*Study text:*
Shamso Hussein is three and can barely understand the fast unfolding events of her short life. She and her mother had to flee the familiar surroundings of Mogadishu, travel in a truck for days, and now she has been admitted to a health centre suffering from acute watery diarrhoea (AWD).
Her mother, Habibo Muhammad, whisked her on her back one night and that was the beginning of their seven-day journey from Mogadishu to Waajid. Mother and daughter have been staying with an old friend in Waajid district. "No one could survive Mogadishu. There were shootings and shelling day and night. When we no longer felt safe, most of the people in my neighbourhood left,” says Muhammad. "Shamso is the only precious thing I was able to take before I left Mogadishu. All I want is for her to be alive,” she says.
Luckily for Muhammad and her daughter, there was a truck leaving Mogadishu for Baidoa that night and they got a lift, unlike others who had to walk. “We sat in the back of the truck among mattresses, food and other fleeing people, throughout the cold rainy nights and days,” explained Muhammad.
“I feel sad seeing Shamso sick,” she adds. Shamso was admitted to the World Vision health centre in Waajid, where she is recuperating. Her mother says she is getting better.
“When I brought her to the hospital she could not open her eyes. She was very frail, vomiting and had an uncontrolled running tummy. But now, she can open her eyes, talk, drink water, and eat porridge. I am so happy she is doing fine,” adds Muhammad.
Shamso and her mother are just two of the estimated hundreds of thousands of Mogadishu residents who fled the recent fighting in the city.

*Data excerpt:*
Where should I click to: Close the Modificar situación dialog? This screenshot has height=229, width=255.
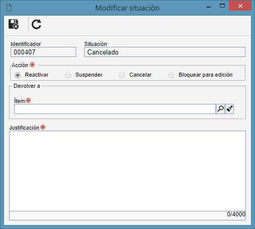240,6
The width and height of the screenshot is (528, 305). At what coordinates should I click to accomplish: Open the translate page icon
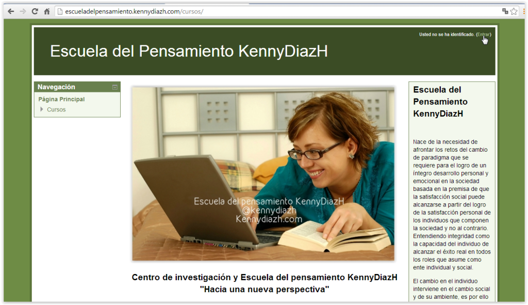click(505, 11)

*Aim of the task:*
In the account of Shamso Hussein's flight from Mogadishu, what illness was she admitted to the health center with?

*Result:*
Acute watery diarrhoea (AWD).